Een van de kenmerkende eigenschappen van mensen met het Williams-syndroom is een duidelijk gebrek aan sociale remming. Dykens en Rosner (1999) ontdekten dat 100% van degenen met het Williams-syndroom goedmoedig waren, 90% het gezelschap van anderen zocht, 87% zich inleven in anderen ‘pijn, 84% zorgzaam, 83% onzelfzuchtig / vergevingsgezind, 75% blijft nooit onopgemerkt in een groep, en 75% is blij als anderen het goed doen. Baby’s met het Williams-syndroom maken normaal en frequent oogcontact, en jonge kinderen met Williams zullen vreemden vaak benaderen en knuffelen. Mensen met het Williams-syndroom hebben doorgaans een hoge mate van empathie en worden zelden waargenomen met agressie. Met betrekking tot empathie tonen ze relatieve kracht bij het lezen van de ogen van mensen om intenties, emoties en mentale toestanden te peilen. De mate van vriendelijkheid die wordt waargenomen bij mensen met Williams is echter vaak ongepast voor de sociale omgeving, en tieners en volwassenen met het Williams-syndroom ervaren vaak sociaal isolement, frustratie en eenzaamheid ondanks hun duidelijke verlangen om contact te maken met andere mensen.
Hoewel deze kinderen vanwege hun sociale karakter vaak als gelukkig overkwamen, zijn er vaak interne nadelen aan de manier waarop ze handelen. Van 76-86% van deze kinderen werd gerapporteerd dat ze geloofden dat ze ofwel weinig vrienden hadden of problemen hadden met hun vrienden. Dit is mogelijk te wijten aan het feit dat hoewel ze erg vriendelijk zijn tegen vreemden en graag nieuwe mensen ontmoeten, ze misschien moeite hebben om op een dieper niveau met elkaar om te gaan. 73-93% werd gerapporteerd als onvoorwaardelijk tegenover vreemden, 67% was zeer gevoelig voor afwijzing, 65% vatbaar voor plagerij en de statistieken voor uitbuiting en misbruik waren niet beschikbaar. Er zijn ook externe problemen. 91-96% vertoont onoplettendheid, 75% impulsiviteit, 59-71% hyperactiviteit 46-74% driftbuien, 32-60% ongehoorzaamheid en 25-37% vecht- en agressief gedrag.

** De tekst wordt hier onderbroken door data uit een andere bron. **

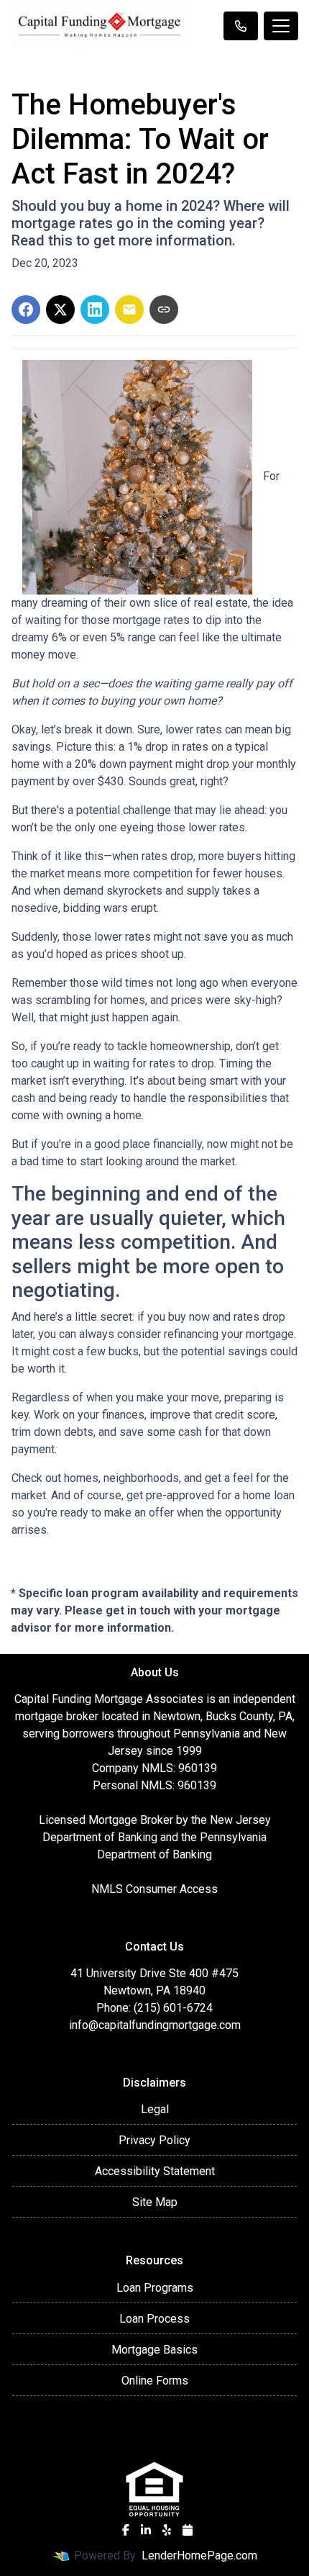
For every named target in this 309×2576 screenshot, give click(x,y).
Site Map (154, 2202)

In één experiment werd een een groep kinderen met het Williams-syndroom vertoonde geen tekenen van raciale vooringenomenheid, in tegenstelling tot kinderen zonder het syndroom. Ze vertoonden echter in vergelijkbare mate gendervooroordelen bij kinderen zonder het syndroom, wat duidt op afzonderlijke mechanismen voor deze vooroordelen.